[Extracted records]
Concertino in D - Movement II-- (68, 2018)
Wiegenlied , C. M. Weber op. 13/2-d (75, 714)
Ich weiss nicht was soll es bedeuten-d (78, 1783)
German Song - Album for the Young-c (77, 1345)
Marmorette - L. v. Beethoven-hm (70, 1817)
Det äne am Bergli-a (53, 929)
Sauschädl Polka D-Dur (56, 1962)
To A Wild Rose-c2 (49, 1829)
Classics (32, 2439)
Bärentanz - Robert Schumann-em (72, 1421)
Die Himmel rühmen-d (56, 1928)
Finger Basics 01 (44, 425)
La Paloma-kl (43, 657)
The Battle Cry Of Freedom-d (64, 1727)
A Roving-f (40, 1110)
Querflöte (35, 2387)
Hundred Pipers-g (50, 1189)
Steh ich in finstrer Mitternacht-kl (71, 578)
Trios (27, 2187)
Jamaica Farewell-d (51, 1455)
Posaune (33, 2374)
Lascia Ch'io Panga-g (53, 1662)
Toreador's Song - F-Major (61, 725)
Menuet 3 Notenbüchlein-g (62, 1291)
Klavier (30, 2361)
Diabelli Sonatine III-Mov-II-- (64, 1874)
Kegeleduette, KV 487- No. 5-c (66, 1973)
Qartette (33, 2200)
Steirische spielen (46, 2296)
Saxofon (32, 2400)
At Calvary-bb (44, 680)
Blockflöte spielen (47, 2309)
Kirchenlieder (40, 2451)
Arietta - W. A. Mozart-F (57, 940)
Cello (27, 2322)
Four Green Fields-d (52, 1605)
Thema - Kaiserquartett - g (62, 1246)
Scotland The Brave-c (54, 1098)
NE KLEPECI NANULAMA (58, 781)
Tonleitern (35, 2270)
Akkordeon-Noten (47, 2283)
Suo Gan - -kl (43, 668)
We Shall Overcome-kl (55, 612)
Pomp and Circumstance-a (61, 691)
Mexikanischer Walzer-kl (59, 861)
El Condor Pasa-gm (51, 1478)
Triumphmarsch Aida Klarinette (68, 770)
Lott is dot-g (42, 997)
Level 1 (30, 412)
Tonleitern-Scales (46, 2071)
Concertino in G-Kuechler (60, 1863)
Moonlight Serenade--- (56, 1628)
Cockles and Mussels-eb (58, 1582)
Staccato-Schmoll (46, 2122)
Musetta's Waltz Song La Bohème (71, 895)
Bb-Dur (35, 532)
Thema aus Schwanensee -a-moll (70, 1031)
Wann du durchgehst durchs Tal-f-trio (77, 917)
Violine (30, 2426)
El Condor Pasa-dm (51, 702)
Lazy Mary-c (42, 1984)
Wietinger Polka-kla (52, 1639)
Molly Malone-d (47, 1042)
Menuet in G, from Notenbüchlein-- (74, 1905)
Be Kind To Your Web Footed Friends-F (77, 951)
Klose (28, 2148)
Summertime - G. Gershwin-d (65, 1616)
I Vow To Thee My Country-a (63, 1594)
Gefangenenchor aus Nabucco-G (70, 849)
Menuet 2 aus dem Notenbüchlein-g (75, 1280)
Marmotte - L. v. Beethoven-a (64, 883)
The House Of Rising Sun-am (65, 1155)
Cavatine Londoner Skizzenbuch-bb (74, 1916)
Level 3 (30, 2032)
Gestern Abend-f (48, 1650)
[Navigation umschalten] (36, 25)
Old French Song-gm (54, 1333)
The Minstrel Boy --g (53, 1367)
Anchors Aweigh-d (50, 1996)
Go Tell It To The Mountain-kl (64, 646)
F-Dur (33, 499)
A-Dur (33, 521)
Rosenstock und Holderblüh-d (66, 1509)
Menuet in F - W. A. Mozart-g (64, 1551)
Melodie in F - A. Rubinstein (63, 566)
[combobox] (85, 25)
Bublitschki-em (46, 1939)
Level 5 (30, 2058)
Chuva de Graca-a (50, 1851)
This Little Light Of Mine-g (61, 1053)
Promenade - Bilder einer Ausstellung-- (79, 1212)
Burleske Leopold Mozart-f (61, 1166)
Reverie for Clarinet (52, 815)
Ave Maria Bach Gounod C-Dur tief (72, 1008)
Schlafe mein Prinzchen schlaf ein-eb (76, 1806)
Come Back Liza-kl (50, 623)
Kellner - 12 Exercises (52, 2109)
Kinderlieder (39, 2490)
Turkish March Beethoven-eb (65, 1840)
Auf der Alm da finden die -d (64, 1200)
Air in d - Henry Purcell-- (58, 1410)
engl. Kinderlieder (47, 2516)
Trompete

* Work to complete
Of the entries above, repeat exactly the lines from the line with "Klavier (30, 2361)" through the line with "Pomp and Circumstance-a (61, 691)", both of them included.

* Result for this task
Klavier (30, 2361)
Diabelli Sonatine III-Mov-II-- (64, 1874)
Kegeleduette, KV 487- No. 5-c (66, 1973)
Qartette (33, 2200)
Steirische spielen (46, 2296)
Saxofon (32, 2400)
At Calvary-bb (44, 680)
Blockflöte spielen (47, 2309)
Kirchenlieder (40, 2451)
Arietta - W. A. Mozart-F (57, 940)
Cello (27, 2322)
Four Green Fields-d (52, 1605)
Thema - Kaiserquartett - g (62, 1246)
Scotland The Brave-c (54, 1098)
NE KLEPECI NANULAMA (58, 781)
Tonleitern (35, 2270)
Akkordeon-Noten (47, 2283)
Suo Gan - -kl (43, 668)
We Shall Overcome-kl (55, 612)
Pomp and Circumstance-a (61, 691)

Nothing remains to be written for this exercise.